I came from using a shared hosting account for some of my small clients, but I've now moved on to using Vultr and Digital Ocean to host my websites.
With shared hosting I was able to create multiple email account for each small business I managed via the cPanel. I could host over 20+ websites and have 5+ domain emails per site.
Example:
• [email protected]
• [email protected]
• [email protected]
• etc...
Other than buying emails from Godaddy or creating domain emails via gmail's gSuite. Are there any options for creating personal domain emails via Vultr or Digital Oceans VPS. For free?
I haven't done this but I think you might be able to use a service like Mailgun, which has a nice free tier, and this package to get the job done. https://laravel-news.com/laravel-inbound-email
Let me know how it goes. I might use this setup for a new side project I'm working on.
I actually just finished setting up my Mailgun account for sending emails out. Had no idea I could use it to receive emails too. Will definitely try it out. Thanks for the tip!
Though what I'm looking for is a way to create a few free emails I can use for people on my team that I can IMAP to Outlook and my phone. Basically just like a regular "professional" domain email account.
I suppose I could create multiple email forwarders on GoDaddy and send to my gmail account... then Send emails from my gmail account using an email alias tied to my domain.

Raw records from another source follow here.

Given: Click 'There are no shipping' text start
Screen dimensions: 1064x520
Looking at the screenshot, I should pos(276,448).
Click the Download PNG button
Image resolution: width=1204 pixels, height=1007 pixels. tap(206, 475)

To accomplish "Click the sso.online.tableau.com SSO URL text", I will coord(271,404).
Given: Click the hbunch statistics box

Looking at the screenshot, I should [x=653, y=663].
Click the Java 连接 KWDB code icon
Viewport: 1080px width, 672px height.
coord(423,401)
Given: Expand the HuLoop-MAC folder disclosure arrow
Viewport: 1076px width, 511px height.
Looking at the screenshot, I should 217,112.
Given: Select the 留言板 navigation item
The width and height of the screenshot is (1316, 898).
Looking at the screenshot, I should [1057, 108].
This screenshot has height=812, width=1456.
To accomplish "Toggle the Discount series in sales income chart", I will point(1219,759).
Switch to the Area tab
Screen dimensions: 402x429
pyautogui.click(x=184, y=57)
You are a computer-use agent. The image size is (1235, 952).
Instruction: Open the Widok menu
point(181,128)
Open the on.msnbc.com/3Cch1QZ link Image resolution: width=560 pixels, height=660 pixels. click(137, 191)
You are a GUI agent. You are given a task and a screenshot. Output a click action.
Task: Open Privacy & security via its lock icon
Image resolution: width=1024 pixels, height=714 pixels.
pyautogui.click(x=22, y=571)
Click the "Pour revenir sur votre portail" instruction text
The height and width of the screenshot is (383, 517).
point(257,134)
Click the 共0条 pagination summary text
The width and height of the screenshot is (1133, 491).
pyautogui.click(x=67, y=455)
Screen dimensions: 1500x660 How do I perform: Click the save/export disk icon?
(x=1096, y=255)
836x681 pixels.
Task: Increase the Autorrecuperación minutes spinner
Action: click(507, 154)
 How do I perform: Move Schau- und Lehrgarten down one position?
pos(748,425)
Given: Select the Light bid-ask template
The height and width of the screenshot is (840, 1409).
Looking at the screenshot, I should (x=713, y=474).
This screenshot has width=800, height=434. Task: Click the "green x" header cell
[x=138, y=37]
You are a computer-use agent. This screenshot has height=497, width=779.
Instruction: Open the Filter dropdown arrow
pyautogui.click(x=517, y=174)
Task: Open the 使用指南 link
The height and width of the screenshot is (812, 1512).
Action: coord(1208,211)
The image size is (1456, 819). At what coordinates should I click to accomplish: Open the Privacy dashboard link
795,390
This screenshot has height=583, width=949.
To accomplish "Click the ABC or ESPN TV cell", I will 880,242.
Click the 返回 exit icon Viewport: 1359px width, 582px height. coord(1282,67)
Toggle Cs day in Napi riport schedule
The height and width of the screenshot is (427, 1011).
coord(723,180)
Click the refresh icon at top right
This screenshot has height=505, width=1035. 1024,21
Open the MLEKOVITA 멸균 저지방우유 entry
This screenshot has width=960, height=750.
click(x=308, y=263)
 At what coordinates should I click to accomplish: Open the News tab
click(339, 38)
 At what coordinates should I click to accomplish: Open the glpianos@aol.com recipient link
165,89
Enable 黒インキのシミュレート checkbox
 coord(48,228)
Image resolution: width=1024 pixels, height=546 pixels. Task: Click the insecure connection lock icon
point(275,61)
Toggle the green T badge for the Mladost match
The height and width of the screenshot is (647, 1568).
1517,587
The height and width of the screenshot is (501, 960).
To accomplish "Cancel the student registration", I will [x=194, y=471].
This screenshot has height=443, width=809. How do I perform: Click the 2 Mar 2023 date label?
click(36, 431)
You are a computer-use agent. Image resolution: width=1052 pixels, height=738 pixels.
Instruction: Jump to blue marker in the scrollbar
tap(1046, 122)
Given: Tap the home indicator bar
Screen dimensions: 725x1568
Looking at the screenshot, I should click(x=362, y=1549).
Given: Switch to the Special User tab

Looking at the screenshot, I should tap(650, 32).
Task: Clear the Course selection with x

Was just hoping there was an easier solution than a hacky workaround.
Something similar to when Gmail used to let you create 5 free domain emails back in the day. Are there any other services like that today?
We simply tell new clients we don't host emails, 90% of the time they already have office365 anyway.
Of course we came to the decision the hard way, loosing money trying to fix email issues.
In the rare case that we take on a client that is unwilling to pay for email accounts from Microsoft or Gsuite, we use zoho.com.
Zoho is basically a free Gsuite.
It's amazing for a free service.
But in the long term, the best solution is to get better clients that take their business serious enough to pay for email!
@SNAPEY - This looks pretty useful. So Mail in a box is free, but needs to run on it's own server / droplet which makes it $5 a month. Is that correct?